Archaic stemmed and other points found along the lake.

Some of the lakes in Central Florida have sinkholes at their center.  Families living around these lakes have reported finding stone tools over the years as the lake shores rose and fell with the rains and droughts.  Recently we received a request to visit a beach front on one of these lakes to view the stone points discovered by local residents.  The water level had receded revealing an ancient beach with occasional stone points appearing in the old sand. 

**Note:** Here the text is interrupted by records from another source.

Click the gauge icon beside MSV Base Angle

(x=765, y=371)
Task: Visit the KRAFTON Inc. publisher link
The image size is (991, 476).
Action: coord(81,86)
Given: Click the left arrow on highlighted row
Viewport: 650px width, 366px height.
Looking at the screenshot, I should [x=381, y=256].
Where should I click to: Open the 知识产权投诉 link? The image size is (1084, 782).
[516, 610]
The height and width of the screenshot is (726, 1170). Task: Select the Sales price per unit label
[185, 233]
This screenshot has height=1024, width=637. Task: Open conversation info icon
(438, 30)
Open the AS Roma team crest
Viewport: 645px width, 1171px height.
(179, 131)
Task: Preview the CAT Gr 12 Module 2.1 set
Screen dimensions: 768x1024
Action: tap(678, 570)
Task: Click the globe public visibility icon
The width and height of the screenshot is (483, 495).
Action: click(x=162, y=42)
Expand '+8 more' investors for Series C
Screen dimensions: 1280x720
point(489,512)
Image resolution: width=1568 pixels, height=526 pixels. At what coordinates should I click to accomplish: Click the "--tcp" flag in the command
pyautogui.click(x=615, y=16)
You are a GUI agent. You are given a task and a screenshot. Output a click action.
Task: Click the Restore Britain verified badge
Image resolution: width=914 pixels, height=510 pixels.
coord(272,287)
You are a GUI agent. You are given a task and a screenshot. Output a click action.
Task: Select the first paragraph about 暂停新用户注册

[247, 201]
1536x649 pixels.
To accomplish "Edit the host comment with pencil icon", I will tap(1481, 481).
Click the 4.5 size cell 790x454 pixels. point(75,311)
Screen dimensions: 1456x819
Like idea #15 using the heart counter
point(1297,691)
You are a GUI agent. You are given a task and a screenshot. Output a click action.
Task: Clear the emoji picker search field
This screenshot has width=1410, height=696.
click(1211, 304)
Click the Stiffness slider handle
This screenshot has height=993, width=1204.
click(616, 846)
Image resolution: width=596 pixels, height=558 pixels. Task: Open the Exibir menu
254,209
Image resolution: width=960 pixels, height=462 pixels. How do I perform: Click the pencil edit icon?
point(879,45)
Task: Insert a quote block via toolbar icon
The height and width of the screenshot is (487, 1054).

The FPAN - NE Site ID Team met the neighbors and were amazed to be shown chert and agatized coral points, scrapers, drills and flakes.  We will record the site on the Florida Master Site File, and, if it proves to be really old based on the form of the lithics, perhaps a professional archaeologist can obtain a State permit to conduct archaeological investigations of the site.   Volunteer participation from the lake front friends could be a part of this work.  These folks did the right thing.  They noted the locations of the lithics and called in FPAN to record the site.   That's how we continue to discover and study Florida's ancient history.  Thank you for the invitation- you may have made a very important discovery.

Note: Names and places withheld to protect the sensitive resource until it can be further studied and understood.